*PROBLEM*
Find all lines in the records that include the word "computer", and copy them out.

== DATA ==

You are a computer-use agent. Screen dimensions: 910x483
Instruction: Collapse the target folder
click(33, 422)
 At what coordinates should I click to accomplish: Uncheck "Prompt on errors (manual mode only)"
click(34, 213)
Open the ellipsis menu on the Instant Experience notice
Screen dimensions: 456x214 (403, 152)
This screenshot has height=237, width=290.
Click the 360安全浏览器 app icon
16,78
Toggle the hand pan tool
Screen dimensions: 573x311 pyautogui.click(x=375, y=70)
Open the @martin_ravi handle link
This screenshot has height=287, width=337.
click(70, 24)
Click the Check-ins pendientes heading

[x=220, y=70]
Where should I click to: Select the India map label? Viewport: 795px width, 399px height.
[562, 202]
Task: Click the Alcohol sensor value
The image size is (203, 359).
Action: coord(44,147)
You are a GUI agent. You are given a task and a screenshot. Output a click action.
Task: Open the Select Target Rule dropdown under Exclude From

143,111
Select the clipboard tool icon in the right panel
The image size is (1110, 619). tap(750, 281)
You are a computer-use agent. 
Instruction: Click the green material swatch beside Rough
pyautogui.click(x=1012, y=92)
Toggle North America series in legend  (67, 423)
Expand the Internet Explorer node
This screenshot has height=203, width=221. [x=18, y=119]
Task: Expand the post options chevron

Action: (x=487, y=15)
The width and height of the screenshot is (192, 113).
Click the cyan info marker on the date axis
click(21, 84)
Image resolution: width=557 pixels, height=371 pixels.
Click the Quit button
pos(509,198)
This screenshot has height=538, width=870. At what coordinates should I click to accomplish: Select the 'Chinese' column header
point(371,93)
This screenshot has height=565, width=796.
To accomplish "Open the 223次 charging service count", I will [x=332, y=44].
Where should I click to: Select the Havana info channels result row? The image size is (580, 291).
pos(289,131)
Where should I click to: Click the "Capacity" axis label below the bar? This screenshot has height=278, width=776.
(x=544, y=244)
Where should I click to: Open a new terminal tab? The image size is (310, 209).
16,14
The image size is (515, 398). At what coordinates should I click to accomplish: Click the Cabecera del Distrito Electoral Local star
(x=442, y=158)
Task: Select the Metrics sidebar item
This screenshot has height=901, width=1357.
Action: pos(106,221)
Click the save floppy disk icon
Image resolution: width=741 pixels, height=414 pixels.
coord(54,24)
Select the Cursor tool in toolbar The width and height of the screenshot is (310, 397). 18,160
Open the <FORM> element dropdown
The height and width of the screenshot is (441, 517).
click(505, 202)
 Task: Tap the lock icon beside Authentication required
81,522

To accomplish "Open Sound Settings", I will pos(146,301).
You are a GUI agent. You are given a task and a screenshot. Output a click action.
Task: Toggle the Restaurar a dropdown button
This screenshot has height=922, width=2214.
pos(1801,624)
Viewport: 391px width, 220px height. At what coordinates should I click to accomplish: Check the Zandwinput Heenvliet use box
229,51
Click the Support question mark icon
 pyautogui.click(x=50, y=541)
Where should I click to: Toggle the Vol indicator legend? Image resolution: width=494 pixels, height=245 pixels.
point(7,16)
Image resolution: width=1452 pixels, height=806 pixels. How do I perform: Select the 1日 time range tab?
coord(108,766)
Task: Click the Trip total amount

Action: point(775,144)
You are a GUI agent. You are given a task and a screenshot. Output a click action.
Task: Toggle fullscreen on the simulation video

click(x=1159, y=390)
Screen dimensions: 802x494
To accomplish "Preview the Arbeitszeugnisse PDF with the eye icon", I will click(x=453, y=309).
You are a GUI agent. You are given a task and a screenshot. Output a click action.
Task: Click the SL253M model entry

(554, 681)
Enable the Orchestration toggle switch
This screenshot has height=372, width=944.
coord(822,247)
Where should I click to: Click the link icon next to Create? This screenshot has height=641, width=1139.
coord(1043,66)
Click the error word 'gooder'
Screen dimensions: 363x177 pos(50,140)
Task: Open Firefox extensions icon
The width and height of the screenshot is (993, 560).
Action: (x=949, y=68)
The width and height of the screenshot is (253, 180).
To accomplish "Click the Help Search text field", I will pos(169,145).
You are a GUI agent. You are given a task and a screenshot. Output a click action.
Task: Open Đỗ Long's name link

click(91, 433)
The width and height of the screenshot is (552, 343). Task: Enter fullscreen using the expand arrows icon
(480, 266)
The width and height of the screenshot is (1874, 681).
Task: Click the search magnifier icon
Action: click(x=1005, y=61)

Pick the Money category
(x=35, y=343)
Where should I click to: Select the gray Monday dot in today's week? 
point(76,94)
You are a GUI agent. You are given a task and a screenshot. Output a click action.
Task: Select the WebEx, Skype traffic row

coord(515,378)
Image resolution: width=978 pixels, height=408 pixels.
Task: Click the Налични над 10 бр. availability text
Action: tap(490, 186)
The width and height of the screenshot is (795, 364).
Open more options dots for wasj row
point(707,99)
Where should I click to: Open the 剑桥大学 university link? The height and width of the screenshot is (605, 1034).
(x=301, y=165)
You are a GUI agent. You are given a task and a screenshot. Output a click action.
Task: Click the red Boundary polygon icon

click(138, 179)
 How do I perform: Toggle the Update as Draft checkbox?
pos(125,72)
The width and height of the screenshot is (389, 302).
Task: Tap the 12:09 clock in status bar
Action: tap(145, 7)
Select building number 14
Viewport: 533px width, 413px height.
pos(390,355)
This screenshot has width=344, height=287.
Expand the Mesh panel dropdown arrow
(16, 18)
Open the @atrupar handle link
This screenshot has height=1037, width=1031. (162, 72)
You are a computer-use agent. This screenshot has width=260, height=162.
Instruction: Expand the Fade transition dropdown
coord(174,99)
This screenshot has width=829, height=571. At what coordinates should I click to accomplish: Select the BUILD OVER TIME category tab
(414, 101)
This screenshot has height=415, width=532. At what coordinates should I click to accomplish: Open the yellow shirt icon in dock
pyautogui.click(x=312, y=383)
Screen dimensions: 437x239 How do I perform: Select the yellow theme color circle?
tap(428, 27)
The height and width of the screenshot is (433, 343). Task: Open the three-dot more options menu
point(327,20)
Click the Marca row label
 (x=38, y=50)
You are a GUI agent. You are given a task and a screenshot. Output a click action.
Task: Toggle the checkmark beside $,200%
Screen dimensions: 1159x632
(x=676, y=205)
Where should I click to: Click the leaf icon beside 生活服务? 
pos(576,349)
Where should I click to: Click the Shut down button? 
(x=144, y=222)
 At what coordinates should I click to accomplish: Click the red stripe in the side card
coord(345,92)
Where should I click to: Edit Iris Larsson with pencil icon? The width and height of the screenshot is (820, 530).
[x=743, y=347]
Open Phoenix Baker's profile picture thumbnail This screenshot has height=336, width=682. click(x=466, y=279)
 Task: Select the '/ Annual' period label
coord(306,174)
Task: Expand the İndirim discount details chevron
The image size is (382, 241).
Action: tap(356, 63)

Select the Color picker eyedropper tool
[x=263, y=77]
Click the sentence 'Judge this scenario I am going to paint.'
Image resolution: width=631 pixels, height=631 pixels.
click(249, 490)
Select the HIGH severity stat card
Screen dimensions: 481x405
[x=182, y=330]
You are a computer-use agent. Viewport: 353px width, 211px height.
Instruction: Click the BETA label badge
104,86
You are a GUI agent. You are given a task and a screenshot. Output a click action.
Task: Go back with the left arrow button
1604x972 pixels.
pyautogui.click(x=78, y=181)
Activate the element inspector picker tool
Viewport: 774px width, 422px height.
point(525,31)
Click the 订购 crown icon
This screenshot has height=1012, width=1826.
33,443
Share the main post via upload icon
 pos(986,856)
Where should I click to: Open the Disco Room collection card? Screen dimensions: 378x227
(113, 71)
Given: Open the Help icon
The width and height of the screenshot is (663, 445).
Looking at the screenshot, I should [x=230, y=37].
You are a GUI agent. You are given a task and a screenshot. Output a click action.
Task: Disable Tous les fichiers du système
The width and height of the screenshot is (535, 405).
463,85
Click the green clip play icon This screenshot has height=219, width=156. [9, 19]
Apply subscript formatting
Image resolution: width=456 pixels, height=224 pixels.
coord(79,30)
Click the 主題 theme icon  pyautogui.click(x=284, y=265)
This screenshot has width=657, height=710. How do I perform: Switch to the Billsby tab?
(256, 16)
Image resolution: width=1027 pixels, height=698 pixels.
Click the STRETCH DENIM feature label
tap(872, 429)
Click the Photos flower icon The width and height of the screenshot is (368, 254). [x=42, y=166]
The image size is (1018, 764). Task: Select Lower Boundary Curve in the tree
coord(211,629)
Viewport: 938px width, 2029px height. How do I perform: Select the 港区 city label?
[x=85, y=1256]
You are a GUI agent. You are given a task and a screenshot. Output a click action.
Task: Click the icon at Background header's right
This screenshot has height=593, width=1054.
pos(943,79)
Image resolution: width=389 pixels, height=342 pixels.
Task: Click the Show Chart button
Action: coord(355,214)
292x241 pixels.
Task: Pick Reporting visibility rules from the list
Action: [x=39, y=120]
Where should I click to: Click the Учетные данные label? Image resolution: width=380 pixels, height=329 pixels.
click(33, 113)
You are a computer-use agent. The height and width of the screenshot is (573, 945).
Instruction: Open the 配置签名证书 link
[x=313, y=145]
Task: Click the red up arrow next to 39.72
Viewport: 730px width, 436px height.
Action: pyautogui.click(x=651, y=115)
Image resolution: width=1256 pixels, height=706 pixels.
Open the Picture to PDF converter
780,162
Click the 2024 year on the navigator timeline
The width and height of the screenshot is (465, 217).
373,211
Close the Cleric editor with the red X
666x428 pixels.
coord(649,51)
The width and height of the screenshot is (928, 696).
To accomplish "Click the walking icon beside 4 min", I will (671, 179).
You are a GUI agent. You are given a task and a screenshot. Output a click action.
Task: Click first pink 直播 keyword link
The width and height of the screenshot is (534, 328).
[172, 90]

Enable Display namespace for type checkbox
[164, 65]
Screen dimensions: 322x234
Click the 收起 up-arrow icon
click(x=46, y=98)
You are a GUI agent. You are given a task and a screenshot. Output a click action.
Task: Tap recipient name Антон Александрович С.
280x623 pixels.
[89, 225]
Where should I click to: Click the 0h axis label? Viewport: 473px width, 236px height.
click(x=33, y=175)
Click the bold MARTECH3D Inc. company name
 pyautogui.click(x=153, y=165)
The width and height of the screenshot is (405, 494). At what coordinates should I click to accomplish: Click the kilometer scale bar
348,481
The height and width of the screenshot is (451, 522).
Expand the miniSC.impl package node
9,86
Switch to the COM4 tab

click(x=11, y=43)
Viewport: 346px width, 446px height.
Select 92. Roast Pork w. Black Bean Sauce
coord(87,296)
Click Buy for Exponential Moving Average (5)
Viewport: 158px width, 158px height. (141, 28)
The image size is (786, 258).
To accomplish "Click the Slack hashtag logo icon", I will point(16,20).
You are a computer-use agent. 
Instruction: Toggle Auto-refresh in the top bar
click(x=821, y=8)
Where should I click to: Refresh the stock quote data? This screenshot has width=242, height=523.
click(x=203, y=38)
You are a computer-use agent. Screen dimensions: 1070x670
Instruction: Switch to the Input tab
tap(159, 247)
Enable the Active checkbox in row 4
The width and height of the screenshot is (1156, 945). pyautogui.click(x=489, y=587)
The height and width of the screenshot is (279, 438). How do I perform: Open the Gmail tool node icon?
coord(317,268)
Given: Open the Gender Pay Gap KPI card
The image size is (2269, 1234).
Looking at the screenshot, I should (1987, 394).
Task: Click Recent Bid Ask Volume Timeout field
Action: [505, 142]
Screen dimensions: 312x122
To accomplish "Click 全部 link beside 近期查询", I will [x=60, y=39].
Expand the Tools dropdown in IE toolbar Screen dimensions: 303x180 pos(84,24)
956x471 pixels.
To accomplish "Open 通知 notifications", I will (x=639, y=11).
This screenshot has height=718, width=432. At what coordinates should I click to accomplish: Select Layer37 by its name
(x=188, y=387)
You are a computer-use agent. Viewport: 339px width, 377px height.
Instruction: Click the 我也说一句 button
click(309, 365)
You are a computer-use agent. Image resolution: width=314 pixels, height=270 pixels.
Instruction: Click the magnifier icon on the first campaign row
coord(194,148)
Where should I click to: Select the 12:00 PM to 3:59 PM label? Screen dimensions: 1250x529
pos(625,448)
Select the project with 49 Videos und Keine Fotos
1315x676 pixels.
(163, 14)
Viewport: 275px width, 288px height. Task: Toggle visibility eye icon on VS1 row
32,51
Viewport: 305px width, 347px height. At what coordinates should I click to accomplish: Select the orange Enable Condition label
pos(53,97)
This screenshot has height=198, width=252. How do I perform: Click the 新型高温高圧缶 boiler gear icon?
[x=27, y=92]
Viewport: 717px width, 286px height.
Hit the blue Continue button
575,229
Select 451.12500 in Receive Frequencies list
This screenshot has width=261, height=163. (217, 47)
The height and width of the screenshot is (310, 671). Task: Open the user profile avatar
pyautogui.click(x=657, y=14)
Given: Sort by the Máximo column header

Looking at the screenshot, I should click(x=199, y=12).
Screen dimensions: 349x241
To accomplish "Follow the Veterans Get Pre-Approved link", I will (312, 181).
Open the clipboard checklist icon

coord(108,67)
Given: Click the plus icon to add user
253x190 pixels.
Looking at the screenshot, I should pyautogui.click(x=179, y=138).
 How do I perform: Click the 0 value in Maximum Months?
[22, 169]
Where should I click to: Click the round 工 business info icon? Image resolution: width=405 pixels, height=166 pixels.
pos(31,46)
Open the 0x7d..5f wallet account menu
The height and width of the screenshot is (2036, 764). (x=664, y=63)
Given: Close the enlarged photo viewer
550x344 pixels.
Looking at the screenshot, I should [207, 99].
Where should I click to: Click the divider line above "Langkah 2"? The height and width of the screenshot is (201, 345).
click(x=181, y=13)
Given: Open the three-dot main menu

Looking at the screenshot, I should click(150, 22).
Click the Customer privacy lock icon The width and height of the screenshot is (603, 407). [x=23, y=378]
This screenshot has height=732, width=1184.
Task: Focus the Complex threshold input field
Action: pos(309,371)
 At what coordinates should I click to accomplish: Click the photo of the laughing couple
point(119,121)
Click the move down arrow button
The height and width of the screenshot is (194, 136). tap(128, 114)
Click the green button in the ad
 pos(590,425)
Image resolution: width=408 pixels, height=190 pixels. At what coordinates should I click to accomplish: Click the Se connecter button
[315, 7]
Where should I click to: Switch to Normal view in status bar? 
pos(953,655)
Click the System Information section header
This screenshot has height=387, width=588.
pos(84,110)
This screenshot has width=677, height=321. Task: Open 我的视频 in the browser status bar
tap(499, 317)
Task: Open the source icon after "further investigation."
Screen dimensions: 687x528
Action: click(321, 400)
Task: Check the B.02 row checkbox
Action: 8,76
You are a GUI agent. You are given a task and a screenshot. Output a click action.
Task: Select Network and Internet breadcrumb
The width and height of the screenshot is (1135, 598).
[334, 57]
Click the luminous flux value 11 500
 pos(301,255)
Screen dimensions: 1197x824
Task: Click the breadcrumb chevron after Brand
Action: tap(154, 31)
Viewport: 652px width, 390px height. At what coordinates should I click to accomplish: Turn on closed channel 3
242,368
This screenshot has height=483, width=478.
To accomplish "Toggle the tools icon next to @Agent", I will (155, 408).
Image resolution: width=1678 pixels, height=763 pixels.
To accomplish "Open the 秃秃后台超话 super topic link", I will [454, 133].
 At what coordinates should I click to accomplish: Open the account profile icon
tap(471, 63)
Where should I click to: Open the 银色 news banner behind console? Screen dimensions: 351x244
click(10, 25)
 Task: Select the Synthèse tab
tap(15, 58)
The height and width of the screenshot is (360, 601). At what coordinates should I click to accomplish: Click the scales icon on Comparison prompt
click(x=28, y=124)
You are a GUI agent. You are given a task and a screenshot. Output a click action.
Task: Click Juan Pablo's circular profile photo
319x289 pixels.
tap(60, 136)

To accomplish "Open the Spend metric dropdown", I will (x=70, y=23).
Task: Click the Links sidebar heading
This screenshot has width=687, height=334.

===

*FINISHED TASK*
You are a computer-use agent. Screen dimensions: 910x483
You are a computer-use agent. 
You are a computer-use agent. This screenshot has width=260, height=162.
You are a computer-use agent. Viewport: 353px width, 211px height.
You are a computer-use agent. The height and width of the screenshot is (573, 945).
You are a computer-use agent. 
You are a computer-use agent. Screen dimensions: 1070x670
You are a computer-use agent. Viewport: 339px width, 377px height.
You are a computer-use agent. Image resolution: width=314 pixels, height=270 pixels.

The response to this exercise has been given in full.